**Exercise instructions:** What lines in the following entries hold the word "computer"? Copy each one.

= = = = = = =

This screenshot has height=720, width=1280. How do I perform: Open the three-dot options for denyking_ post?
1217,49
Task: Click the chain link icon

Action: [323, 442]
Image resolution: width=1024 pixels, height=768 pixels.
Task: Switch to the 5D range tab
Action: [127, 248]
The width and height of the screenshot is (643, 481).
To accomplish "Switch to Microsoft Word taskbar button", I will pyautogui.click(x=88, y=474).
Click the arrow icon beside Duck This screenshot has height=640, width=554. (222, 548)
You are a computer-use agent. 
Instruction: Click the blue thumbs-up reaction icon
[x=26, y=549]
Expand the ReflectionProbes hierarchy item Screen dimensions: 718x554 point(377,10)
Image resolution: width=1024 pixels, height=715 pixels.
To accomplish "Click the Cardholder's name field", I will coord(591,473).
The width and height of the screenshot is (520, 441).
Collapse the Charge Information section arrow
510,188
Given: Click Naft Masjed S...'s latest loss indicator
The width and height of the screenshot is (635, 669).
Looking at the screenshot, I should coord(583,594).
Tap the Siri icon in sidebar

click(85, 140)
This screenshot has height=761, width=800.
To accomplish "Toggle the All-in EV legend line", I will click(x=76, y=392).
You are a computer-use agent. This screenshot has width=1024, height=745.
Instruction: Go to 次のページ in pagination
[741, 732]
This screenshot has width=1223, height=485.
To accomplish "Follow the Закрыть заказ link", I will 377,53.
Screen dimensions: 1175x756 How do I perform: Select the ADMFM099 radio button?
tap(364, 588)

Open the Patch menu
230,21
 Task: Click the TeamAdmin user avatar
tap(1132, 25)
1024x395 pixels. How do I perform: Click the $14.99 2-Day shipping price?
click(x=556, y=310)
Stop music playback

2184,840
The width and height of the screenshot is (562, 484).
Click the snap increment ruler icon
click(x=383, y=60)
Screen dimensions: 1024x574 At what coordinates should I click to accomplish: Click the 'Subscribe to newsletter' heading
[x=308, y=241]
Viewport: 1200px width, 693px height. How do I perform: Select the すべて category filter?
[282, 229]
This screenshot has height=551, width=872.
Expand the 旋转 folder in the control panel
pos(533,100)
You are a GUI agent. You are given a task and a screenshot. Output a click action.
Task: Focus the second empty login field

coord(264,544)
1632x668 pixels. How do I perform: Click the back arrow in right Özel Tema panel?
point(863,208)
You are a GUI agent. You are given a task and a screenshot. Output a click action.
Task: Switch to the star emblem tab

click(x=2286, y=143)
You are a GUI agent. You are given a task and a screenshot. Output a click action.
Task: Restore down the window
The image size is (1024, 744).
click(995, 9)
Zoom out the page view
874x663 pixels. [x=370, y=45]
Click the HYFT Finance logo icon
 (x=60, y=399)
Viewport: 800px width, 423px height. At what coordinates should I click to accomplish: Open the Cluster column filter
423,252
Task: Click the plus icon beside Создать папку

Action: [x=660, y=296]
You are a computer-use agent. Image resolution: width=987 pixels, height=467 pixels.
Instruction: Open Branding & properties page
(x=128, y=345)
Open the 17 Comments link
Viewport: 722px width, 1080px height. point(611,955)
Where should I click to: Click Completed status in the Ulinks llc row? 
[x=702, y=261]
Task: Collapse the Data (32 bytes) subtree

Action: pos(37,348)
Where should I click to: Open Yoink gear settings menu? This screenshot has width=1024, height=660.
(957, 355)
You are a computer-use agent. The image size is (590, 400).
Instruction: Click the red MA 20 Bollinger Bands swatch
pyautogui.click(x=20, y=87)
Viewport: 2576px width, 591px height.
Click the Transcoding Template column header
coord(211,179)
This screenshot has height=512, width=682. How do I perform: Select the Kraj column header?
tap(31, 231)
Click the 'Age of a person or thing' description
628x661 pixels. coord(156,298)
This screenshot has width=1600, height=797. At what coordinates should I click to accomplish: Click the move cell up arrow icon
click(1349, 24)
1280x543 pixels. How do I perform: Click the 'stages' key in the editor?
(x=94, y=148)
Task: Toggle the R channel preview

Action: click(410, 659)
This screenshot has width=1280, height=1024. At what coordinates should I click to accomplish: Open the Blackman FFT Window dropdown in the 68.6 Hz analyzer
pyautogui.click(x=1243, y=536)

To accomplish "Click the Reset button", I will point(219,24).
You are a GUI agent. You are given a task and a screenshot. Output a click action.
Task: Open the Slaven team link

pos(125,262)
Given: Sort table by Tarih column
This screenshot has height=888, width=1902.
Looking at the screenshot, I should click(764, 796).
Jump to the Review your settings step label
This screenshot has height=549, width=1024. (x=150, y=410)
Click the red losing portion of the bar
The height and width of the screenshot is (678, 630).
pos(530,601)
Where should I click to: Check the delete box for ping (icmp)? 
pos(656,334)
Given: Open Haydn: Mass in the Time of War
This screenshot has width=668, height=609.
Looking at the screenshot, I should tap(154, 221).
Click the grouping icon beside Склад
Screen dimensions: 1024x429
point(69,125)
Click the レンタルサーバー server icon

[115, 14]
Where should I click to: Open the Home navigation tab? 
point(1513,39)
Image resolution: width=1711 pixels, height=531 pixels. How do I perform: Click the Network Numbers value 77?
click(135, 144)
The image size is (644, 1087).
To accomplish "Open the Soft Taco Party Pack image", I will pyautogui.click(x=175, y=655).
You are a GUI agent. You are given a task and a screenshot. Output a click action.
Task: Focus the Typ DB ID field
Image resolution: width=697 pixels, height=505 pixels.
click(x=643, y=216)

= = = = = = =

**Task response:**
You are a computer-use agent. 
You are a computer-use agent. This screenshot has width=1024, height=745.
You are a computer-use agent. Image resolution: width=987 pixels, height=467 pixels.
You are a computer-use agent. The image size is (590, 400).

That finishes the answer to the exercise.